** begin STORED RECORDS **

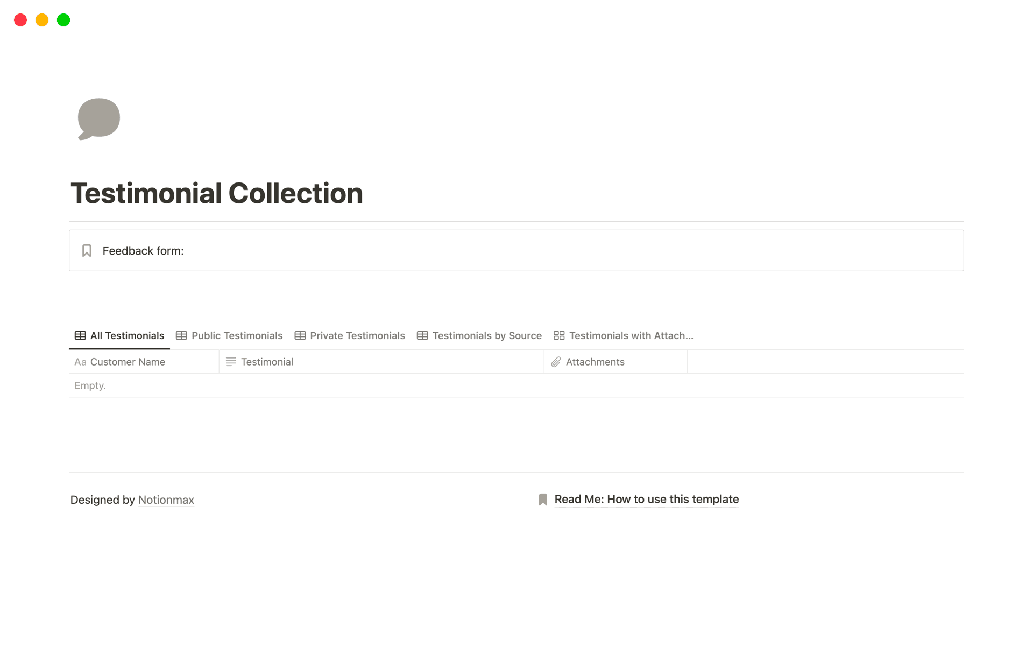Click the table icon beside Public Testimonials
Image resolution: width=1033 pixels, height=646 pixels.
(x=181, y=335)
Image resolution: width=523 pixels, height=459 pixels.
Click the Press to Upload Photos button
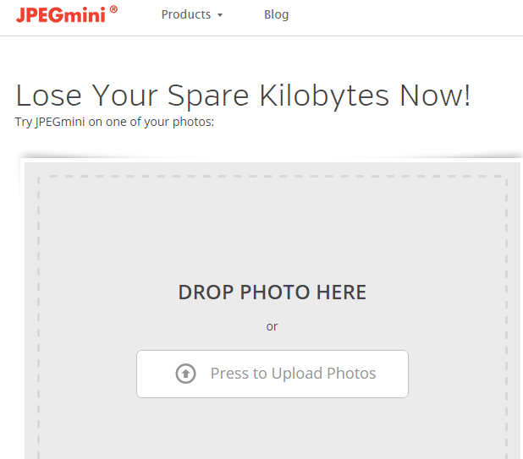273,374
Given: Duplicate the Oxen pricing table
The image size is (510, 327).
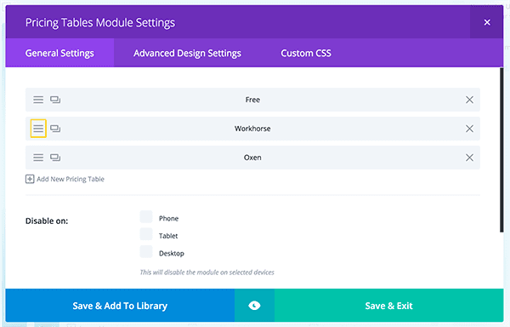Looking at the screenshot, I should 55,158.
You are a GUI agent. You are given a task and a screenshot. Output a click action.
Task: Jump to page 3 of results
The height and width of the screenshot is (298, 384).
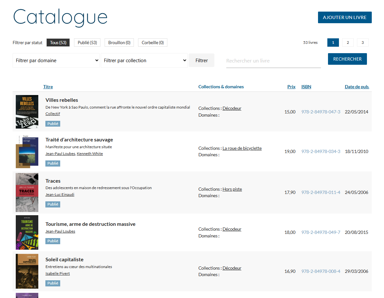[x=362, y=43]
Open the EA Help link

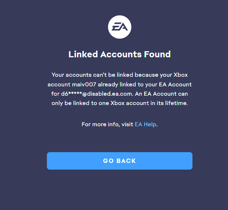tap(146, 125)

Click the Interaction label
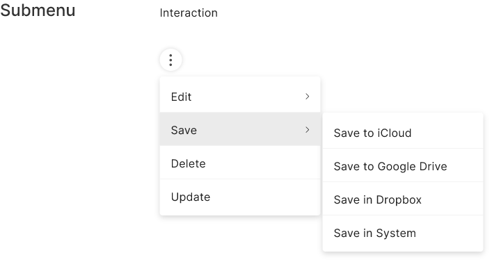pyautogui.click(x=189, y=13)
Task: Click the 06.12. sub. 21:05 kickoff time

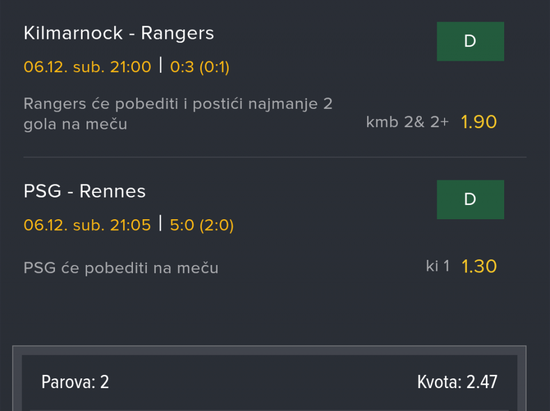Action: click(x=87, y=225)
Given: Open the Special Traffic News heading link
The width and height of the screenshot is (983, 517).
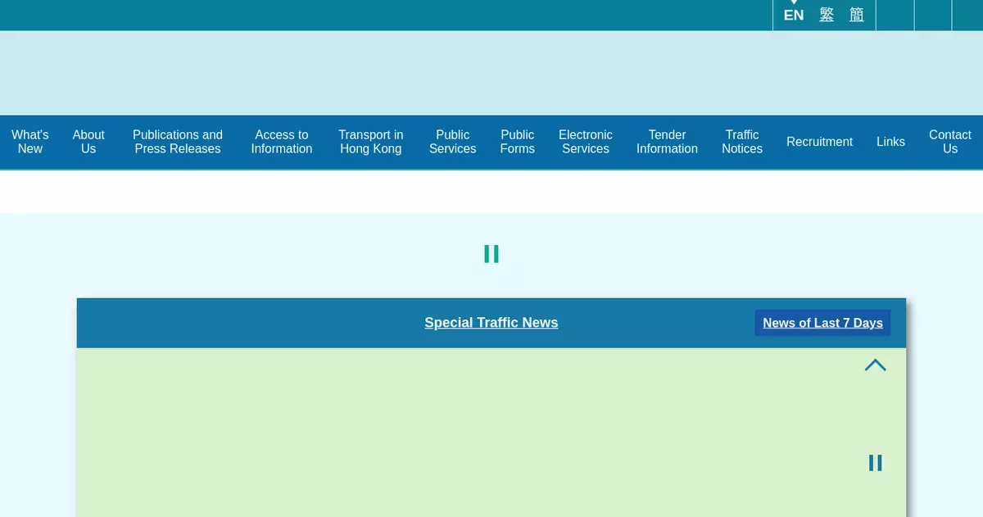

** end STORED RECORDS **

→ **AIM**
Return every line of the entries above verbatim, leaving out the pictures.

→ **TASK ANSWER**
Click the table icon beside Public Testimonials
Image resolution: width=1033 pixels, height=646 pixels.
(x=181, y=335)
Image resolution: width=523 pixels, height=459 pixels.
Click the Press to Upload Photos button
273,374
Given: Duplicate the Oxen pricing table
The image size is (510, 327).
Looking at the screenshot, I should 55,158.
You are a GUI agent. You are given a task and a screenshot. Output a click action.
Task: Jump to page 3 of results
The height and width of the screenshot is (298, 384).
[x=362, y=43]
Open the EA Help link

tap(146, 125)

Click the Interaction label
pyautogui.click(x=189, y=13)
Task: Click the 06.12. sub. 21:05 kickoff time

Action: click(x=87, y=225)
Given: Open the Special Traffic News heading link
The width and height of the screenshot is (983, 517).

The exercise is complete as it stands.